* Goal of the exercise
Count every line below containing "target"; state the number only.

[Recorded data]

· · · ·

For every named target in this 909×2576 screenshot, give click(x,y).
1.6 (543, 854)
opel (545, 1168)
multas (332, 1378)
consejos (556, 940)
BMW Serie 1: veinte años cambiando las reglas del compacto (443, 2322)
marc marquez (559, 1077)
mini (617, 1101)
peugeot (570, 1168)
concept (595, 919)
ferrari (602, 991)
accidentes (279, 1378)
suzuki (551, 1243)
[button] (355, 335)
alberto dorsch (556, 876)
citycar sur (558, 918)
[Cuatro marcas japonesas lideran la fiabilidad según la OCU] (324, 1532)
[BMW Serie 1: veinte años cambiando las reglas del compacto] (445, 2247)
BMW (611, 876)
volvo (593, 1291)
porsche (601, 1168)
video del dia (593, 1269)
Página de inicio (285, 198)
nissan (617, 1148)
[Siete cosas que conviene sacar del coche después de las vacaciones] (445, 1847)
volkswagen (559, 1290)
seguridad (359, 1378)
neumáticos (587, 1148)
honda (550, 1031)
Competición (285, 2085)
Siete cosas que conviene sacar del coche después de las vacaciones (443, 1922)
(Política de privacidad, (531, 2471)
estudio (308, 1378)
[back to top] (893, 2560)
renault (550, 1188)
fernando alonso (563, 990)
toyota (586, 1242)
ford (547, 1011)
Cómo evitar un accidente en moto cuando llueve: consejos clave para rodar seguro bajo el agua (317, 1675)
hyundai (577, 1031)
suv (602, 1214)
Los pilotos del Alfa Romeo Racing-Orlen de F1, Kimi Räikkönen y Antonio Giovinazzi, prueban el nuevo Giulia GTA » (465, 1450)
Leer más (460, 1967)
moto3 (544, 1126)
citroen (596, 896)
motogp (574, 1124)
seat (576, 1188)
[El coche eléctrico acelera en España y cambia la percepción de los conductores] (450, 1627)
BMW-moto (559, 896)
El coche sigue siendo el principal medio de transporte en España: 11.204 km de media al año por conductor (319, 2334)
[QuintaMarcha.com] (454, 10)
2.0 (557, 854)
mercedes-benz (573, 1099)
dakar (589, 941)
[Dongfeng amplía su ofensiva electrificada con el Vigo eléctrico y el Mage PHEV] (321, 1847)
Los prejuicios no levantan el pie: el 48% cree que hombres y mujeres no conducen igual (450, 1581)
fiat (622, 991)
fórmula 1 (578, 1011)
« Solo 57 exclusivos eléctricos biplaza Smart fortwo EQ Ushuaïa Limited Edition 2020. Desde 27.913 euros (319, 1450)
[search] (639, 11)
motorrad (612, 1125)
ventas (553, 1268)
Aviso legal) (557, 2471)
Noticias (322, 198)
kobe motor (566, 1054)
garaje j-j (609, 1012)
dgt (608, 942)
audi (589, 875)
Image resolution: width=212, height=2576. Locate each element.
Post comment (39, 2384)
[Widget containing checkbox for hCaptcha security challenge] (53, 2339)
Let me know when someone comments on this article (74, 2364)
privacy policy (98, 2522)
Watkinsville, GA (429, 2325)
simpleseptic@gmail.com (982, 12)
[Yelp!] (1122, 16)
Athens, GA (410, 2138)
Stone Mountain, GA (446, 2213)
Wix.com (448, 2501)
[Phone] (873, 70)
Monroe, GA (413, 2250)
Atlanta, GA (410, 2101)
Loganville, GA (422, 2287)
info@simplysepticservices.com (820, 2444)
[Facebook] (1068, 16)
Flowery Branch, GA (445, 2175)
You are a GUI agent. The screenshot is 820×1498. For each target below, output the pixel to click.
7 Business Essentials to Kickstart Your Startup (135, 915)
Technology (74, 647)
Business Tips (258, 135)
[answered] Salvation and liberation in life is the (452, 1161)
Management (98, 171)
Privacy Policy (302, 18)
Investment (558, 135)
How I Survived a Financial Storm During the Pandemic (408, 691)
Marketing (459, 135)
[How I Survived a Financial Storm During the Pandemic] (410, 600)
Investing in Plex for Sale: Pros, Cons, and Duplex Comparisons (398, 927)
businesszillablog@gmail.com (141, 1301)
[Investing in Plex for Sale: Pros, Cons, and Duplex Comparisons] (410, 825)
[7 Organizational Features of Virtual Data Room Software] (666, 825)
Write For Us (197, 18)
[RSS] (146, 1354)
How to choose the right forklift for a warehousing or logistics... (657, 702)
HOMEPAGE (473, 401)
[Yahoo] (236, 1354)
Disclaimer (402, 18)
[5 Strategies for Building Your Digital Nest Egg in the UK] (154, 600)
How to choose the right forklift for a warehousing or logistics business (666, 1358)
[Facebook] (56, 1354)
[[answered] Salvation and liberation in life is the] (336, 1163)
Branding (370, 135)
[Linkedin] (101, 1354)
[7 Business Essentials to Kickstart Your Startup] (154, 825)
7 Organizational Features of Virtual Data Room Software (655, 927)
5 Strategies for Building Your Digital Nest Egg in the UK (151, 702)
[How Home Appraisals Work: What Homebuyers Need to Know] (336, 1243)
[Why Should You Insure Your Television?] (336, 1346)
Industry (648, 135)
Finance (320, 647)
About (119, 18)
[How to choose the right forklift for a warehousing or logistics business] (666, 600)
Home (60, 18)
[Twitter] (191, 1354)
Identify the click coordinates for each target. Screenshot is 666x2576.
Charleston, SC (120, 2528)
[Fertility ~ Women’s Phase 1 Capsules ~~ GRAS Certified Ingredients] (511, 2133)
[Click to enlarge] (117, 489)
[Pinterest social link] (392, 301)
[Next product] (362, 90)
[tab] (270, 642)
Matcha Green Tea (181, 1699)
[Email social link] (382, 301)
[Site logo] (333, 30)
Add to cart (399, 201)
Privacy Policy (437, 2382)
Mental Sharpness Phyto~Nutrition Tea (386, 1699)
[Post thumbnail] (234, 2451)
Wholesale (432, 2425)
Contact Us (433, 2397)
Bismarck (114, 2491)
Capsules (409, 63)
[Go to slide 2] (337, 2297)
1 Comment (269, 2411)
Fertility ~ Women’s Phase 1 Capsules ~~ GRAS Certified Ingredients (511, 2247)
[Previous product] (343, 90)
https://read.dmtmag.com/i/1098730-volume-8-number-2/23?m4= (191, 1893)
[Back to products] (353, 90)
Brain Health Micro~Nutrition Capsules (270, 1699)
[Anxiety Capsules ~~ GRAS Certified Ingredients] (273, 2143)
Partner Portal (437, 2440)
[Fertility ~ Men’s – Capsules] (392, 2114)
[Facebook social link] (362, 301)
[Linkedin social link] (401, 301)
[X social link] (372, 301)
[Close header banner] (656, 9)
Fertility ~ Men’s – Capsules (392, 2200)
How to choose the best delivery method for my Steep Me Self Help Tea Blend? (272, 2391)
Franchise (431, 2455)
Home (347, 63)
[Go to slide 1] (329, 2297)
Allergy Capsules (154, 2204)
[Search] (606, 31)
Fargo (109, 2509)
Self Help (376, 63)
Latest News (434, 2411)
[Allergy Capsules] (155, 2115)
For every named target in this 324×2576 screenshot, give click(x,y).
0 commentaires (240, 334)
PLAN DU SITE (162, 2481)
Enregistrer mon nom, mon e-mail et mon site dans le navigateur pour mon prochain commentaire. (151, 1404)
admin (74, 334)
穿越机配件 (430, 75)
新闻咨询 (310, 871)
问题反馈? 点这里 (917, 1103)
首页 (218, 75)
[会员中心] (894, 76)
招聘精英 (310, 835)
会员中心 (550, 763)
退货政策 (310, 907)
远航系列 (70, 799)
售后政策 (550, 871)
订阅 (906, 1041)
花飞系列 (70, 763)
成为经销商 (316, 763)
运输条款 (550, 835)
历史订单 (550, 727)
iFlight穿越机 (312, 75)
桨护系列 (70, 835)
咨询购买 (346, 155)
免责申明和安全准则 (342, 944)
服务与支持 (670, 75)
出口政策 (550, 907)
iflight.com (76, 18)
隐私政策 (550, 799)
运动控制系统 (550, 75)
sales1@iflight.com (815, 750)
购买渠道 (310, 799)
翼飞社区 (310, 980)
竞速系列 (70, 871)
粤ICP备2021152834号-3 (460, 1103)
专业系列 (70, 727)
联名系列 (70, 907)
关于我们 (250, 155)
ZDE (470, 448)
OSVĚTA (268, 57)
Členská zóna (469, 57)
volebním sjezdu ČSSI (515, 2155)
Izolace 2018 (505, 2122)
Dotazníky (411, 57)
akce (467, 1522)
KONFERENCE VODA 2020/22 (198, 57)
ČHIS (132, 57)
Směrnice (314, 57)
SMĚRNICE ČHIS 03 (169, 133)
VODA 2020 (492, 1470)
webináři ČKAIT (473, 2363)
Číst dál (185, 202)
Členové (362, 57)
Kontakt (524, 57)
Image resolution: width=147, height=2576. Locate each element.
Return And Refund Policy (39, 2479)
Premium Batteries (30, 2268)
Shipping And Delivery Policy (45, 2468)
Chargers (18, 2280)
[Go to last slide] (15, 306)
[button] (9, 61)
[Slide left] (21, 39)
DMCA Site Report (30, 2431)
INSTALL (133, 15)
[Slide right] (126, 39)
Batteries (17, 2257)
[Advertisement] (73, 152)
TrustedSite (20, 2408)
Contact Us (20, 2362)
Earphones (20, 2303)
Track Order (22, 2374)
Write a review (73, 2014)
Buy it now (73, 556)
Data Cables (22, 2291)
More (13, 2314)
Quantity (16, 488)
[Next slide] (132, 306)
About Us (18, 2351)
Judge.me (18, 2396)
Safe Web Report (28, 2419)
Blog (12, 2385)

· · · ·

* Finished task
4